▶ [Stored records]
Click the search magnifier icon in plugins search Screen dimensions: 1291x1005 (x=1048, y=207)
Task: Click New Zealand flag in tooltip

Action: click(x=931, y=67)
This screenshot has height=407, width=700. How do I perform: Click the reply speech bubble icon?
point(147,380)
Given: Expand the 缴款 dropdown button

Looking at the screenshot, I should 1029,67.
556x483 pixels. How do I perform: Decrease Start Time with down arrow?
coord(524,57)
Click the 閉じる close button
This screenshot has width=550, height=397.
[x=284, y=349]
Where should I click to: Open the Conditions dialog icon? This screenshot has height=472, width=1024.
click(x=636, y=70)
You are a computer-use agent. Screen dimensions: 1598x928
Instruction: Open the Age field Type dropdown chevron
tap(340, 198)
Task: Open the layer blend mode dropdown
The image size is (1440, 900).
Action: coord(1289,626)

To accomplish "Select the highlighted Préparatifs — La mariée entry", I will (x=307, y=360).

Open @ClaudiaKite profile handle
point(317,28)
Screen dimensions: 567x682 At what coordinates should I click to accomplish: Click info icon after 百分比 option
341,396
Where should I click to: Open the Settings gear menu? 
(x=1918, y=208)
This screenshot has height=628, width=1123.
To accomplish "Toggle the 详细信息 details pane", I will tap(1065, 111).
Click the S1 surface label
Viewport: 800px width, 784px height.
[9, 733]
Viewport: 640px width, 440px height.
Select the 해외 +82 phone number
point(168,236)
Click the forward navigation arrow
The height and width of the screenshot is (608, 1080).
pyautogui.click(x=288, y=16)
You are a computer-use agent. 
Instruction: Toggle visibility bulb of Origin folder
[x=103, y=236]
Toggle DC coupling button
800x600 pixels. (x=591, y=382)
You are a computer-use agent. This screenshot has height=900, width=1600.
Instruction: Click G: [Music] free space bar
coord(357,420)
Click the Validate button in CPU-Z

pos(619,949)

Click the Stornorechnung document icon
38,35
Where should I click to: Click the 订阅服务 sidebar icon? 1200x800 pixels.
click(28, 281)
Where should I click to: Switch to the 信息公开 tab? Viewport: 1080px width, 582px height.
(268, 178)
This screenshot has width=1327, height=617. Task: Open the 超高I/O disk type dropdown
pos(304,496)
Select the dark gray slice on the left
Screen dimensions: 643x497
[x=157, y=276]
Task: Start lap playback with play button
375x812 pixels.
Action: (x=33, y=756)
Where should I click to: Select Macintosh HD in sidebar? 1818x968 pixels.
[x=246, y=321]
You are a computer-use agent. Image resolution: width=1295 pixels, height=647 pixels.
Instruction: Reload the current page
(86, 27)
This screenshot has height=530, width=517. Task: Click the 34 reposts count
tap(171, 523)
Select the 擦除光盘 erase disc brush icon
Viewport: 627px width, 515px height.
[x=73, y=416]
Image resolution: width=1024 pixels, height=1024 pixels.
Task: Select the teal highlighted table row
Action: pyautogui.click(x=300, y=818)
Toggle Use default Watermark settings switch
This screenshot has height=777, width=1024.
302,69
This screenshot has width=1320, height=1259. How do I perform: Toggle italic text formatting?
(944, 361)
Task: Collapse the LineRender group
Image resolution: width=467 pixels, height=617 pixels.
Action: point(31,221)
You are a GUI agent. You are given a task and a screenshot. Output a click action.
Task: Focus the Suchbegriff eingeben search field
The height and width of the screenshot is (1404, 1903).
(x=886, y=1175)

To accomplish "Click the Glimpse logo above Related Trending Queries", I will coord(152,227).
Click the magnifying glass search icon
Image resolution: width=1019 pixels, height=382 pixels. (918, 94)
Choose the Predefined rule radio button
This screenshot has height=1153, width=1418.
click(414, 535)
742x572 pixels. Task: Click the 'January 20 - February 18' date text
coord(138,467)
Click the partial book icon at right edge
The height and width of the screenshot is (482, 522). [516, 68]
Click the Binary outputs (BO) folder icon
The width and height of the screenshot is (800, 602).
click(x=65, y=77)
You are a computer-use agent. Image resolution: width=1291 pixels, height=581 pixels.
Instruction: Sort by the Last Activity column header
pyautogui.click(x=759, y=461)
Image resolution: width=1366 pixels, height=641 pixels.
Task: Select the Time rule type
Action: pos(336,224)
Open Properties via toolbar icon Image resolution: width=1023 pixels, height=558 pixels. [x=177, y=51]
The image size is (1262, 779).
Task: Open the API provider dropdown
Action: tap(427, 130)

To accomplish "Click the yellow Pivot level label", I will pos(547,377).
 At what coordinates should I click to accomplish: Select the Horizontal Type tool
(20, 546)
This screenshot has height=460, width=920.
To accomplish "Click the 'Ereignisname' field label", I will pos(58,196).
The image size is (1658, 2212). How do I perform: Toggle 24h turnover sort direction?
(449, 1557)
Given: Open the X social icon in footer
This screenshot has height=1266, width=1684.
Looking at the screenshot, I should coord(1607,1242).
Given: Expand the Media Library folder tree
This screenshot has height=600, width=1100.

▶ [PROBLEM TO WORK ON]
Find every line of the data that includes the string "label". Copy each of those lines.

▶ [WRITTEN ANSWER]
Click the S1 surface label
To accomplish "Click the yellow Pivot level label", I will pos(547,377).
To accomplish "Click the 'Ereignisname' field label", I will pos(58,196).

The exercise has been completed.